Stored items:
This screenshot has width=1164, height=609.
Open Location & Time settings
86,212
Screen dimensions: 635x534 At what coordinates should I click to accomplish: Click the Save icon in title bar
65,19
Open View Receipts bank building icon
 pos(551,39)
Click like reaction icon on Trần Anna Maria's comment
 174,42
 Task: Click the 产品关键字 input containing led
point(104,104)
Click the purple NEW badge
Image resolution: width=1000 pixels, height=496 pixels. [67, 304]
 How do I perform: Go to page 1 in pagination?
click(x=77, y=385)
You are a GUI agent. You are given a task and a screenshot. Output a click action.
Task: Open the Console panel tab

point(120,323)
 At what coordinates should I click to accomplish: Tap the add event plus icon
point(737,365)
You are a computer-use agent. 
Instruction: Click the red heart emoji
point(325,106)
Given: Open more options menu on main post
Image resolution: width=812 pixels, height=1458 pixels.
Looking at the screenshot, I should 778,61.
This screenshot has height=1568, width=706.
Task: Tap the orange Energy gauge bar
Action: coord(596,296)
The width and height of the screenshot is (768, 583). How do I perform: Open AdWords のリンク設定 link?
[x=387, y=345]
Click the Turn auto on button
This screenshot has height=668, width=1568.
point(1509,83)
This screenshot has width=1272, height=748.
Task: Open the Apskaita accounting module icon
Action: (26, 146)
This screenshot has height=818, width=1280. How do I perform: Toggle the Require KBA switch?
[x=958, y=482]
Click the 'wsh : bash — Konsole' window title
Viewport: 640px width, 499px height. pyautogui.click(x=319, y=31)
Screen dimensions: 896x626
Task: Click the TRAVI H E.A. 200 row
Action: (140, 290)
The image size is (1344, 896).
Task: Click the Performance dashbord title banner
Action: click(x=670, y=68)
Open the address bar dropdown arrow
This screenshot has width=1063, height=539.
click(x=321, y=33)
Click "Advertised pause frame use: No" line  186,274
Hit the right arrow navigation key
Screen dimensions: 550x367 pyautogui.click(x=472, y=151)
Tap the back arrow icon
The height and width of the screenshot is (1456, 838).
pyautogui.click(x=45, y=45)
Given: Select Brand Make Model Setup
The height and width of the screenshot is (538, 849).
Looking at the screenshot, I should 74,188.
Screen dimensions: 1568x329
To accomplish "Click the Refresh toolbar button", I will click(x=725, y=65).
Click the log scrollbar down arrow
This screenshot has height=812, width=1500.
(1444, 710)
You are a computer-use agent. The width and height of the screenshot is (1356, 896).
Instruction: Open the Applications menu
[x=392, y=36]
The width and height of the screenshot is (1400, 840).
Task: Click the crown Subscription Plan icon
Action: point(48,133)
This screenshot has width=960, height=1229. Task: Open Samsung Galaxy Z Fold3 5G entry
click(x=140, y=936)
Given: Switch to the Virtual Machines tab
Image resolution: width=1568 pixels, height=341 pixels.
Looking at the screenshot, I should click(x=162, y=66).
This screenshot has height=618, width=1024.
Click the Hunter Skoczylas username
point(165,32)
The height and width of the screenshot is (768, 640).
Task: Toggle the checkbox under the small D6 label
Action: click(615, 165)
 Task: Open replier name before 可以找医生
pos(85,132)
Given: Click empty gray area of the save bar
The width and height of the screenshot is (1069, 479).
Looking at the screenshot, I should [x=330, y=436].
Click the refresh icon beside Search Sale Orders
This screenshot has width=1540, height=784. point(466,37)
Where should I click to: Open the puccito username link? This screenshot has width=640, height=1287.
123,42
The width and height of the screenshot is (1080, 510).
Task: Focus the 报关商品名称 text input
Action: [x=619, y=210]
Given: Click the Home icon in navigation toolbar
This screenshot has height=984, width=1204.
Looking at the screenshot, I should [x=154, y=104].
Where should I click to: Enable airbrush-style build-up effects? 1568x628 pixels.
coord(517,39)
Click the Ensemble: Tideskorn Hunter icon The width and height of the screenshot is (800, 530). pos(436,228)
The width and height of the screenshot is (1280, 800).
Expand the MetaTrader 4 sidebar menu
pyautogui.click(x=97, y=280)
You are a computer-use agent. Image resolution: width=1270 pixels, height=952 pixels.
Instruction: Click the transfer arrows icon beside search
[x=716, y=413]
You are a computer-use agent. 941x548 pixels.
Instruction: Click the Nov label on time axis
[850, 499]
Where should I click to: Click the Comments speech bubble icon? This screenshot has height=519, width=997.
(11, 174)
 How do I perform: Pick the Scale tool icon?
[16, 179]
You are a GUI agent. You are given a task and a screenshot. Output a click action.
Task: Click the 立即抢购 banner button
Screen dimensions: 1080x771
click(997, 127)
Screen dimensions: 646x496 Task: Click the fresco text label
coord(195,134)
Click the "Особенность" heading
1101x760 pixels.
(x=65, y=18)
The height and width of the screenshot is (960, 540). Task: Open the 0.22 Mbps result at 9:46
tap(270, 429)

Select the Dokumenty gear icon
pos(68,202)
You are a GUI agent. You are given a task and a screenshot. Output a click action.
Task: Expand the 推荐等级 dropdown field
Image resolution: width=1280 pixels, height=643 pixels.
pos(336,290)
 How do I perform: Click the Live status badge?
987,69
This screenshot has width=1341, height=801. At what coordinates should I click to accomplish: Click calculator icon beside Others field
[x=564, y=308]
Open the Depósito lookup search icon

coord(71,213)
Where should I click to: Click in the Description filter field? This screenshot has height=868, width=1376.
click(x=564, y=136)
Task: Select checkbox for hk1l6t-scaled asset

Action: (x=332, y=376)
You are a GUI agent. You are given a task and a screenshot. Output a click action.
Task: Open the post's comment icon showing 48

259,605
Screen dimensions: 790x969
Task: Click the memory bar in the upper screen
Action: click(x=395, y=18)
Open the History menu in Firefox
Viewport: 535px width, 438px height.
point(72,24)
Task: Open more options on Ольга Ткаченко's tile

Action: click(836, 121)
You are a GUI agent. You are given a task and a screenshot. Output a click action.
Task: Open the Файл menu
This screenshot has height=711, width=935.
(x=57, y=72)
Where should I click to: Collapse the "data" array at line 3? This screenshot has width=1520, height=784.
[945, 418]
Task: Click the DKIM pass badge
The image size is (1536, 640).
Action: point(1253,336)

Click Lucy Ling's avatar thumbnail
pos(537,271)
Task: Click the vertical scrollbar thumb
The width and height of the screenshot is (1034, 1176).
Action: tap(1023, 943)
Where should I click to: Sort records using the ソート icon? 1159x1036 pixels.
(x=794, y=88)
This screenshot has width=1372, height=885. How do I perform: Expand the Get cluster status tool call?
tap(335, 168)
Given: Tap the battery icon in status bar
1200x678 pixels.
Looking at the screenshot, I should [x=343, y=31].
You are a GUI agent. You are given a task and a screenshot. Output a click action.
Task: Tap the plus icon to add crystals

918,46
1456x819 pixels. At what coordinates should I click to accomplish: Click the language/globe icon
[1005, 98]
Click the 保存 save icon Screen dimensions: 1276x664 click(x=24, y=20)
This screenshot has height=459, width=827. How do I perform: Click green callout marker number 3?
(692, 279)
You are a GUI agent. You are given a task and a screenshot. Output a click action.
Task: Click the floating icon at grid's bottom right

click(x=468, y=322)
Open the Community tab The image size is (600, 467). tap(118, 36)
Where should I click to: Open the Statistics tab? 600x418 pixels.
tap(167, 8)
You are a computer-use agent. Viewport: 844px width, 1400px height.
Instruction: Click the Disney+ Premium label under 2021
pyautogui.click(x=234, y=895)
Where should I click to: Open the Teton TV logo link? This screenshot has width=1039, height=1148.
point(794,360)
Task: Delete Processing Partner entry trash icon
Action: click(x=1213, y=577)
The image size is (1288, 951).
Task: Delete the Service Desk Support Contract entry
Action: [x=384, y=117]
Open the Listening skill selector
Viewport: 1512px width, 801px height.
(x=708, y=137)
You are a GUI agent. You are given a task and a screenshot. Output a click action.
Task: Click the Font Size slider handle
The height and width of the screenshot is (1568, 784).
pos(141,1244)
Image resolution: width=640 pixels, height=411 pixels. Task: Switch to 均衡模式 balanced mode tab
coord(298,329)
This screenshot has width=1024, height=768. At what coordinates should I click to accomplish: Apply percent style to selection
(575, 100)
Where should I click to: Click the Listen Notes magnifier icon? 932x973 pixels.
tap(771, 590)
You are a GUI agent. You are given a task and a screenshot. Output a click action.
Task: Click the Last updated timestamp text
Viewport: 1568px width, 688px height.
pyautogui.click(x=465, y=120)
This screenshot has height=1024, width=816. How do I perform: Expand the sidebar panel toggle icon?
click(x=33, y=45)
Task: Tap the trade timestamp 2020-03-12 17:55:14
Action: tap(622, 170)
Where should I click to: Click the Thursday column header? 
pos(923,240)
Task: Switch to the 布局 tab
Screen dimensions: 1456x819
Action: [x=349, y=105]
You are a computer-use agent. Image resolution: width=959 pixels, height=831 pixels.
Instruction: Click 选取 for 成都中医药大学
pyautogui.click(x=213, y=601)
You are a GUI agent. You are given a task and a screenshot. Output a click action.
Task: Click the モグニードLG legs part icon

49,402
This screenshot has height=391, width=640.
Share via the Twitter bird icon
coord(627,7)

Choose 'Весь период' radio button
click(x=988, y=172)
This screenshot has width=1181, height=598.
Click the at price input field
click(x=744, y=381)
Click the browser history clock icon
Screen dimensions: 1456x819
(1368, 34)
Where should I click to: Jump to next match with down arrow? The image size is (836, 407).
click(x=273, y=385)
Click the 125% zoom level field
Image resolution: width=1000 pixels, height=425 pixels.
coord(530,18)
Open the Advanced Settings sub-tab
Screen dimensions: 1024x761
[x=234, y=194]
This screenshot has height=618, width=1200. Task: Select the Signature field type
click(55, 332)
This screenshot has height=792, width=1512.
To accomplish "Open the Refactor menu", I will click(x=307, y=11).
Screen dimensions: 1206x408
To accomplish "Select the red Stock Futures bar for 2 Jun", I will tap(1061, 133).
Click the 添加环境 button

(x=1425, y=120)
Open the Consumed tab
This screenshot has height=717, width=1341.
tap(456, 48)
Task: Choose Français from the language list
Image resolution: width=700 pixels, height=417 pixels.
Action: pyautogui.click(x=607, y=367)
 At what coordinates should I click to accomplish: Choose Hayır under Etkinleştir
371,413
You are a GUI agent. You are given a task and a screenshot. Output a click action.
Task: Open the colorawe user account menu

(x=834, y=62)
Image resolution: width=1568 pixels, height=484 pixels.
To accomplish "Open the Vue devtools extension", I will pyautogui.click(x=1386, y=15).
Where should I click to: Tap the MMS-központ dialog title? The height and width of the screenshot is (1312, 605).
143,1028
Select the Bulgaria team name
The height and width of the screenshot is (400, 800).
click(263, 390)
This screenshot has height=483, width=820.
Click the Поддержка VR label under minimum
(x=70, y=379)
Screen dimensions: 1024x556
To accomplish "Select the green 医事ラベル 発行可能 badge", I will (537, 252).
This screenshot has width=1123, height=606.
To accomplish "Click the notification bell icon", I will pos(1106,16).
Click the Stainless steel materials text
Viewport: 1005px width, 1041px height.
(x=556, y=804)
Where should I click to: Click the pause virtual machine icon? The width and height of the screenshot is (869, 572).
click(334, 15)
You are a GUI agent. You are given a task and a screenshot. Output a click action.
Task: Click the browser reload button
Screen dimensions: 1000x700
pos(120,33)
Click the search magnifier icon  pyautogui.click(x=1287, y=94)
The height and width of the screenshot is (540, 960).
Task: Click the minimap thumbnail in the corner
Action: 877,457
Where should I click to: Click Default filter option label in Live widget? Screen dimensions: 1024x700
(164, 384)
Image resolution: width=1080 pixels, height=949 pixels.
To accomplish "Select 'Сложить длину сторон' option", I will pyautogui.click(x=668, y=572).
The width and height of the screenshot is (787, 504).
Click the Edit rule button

**Aim of the task:** What are the lines, exactly as written above, from the line with "Where should I click to: Click the pause" to the line with "Image resolution: width=1080", both included? Output only those.

**Result below:**
Where should I click to: Click the pause virtual machine icon? The width and height of the screenshot is (869, 572).
click(334, 15)
You are a GUI agent. You are given a task and a screenshot. Output a click action.
Task: Click the browser reload button
Screen dimensions: 1000x700
pos(120,33)
Click the search magnifier icon  pyautogui.click(x=1287, y=94)
The height and width of the screenshot is (540, 960).
Task: Click the minimap thumbnail in the corner
Action: 877,457
Where should I click to: Click Default filter option label in Live widget? Screen dimensions: 1024x700
(164, 384)
Image resolution: width=1080 pixels, height=949 pixels.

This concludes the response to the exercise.